Titles: The Inquisitor
Domains: Judgment
Symbol: A downward-pointing red gavel encircled by iron chains
Alignment: LN
Power Rating: Greater
Realms: The Red Tribunal
Solthurn, the Inquisitor, is the god of divine judgment—not the law, but its execution. Where others interpret rules, Solthurn delivers sentences. He does not deliberate. He decides. In his eyes, morality is irrelevant; justice is action, and punishment is clarity.
He is depicted as a towering force in thick armor. His voice is like falling chains—measured, echoing, final. It is said that those who hear their sentence spoken by Solthurn feel the weight of the verdict in their bones, long before the punishment begins.

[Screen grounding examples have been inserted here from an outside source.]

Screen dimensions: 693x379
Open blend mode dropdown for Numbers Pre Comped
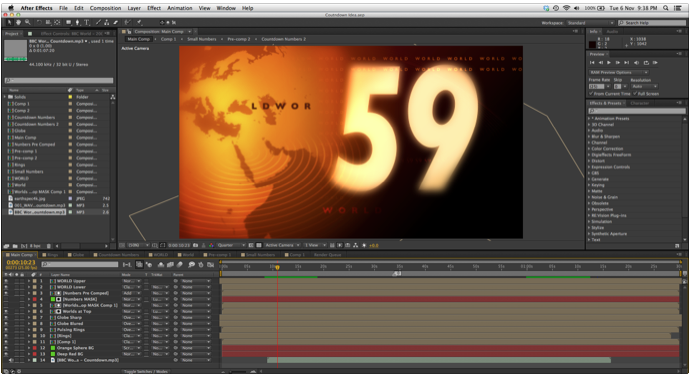(131, 293)
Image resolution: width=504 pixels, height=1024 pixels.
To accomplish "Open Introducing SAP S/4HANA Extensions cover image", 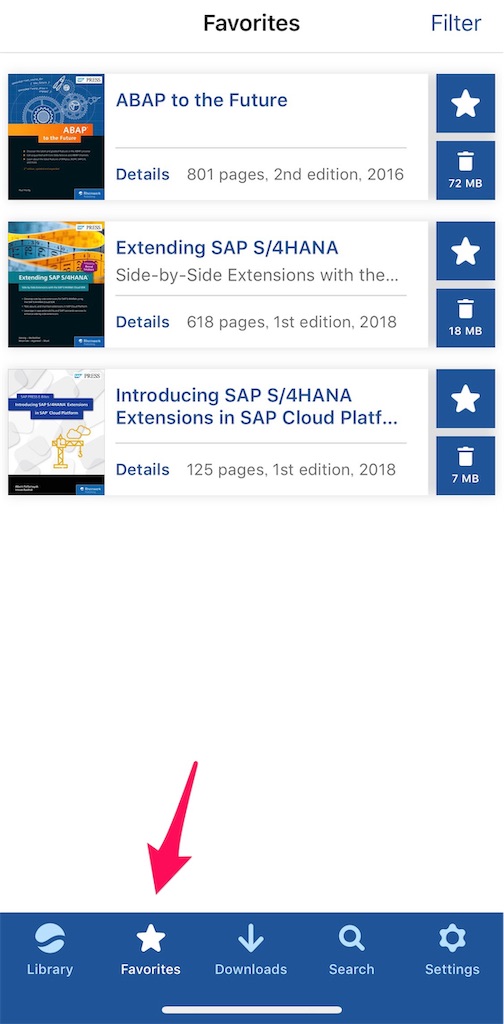I will [56, 432].
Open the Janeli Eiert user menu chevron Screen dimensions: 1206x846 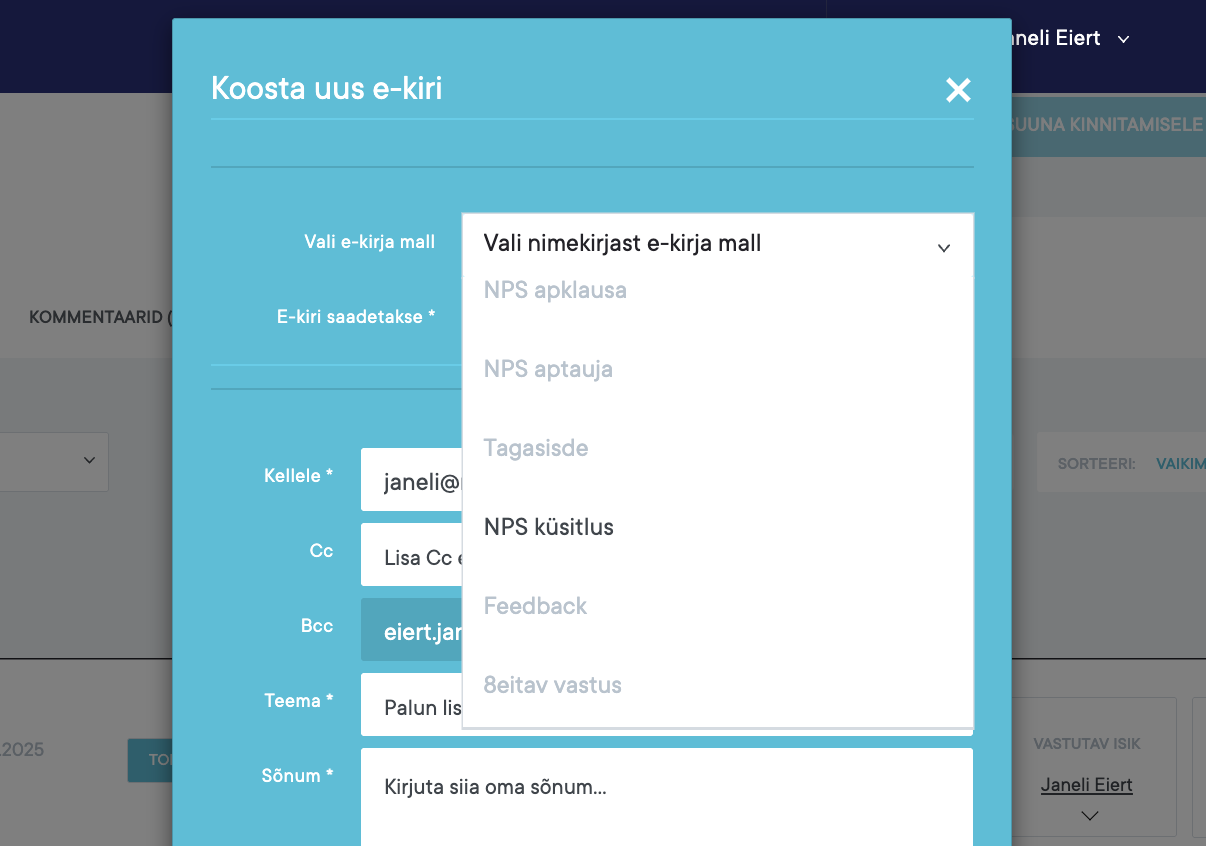(1123, 40)
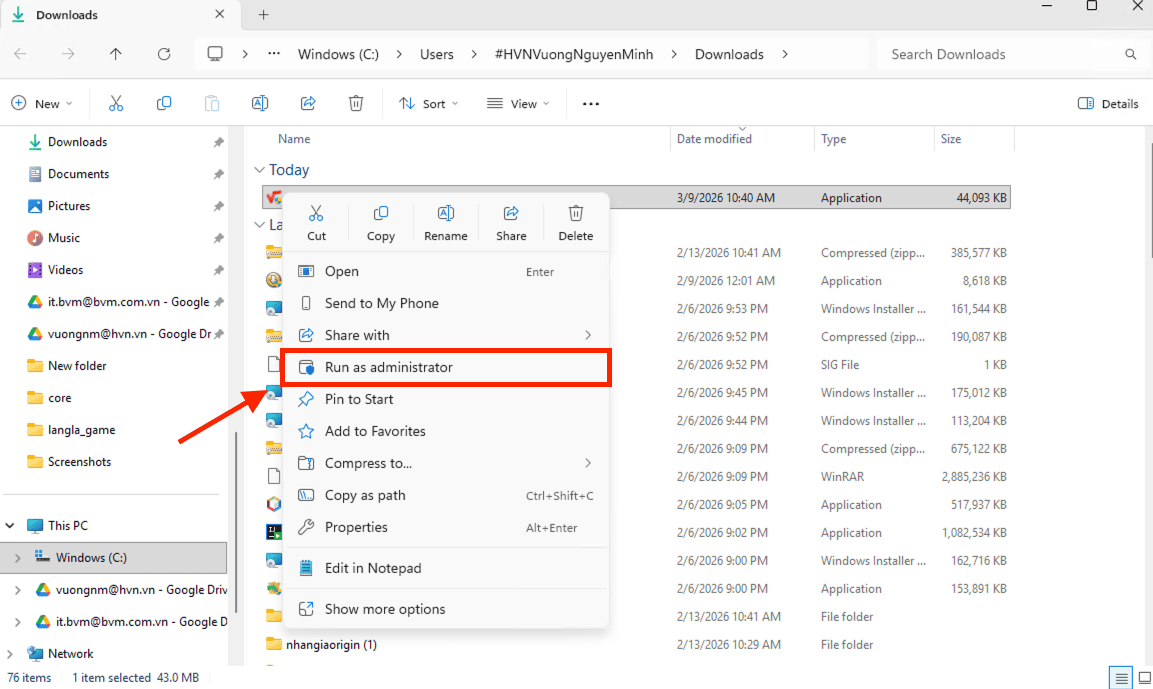Open the See more ellipsis in the toolbar
This screenshot has width=1153, height=689.
(590, 103)
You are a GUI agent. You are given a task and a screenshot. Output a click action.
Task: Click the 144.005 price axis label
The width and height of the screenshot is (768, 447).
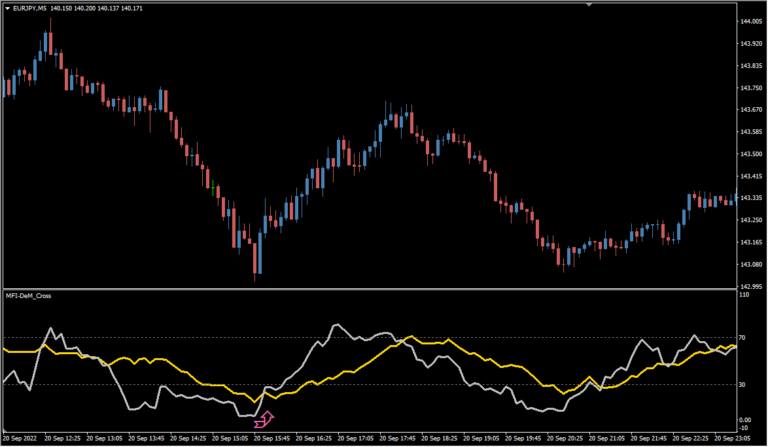point(751,21)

His realm, the Red Tribunal, is a cathedral-city of endless trials. Souls walk its marbled corridors not to argue innocence, but to be weighed. Great tomes record every sin and virtue in ink that burns the pages when read aloud. Celestial judges walk in silence, meting out divine penalties with surgical precision.
Solthurn’s justice does not account for mercy or reform. He does not believe in redemption—only reckoning. Once a sentence is passed, it cannot be undone. He is often feared by mortals and gods alike, not out of cruelty, but because his rulings never bend, and his silence always means guilt.
He has no patience for deception, and often works in tandem with Sila, the Veiled Keeper of Fates, when fate’s will requires divine enforcement. While Valerius governs civil law and order, Solthurn delivers cosmic justice without regard for society’s shifting standards. His justice is ancient, primal, and absolute.
His worshipers include executioners, inquisitors, divine bounty hunters, and vow-bound magistrates who treat emotion as obstruction. His clerics are known as Sentencers and carry sacred writs that, when read aloud, cause even incorporeal beings to falter.
Temples to Solthurn are cold, minimalist halls with red banners and iron altars. Confession is not requested. It is recorded.
Miracles tied to Solthurn include enforced truth (even from demons), punishments delivered across planar distances, and magical brands that mark the guilty no matter how they change form. In rare cases, he has intervened to execute even divine entities—those judged by his tribunal as irredeemably corrupt.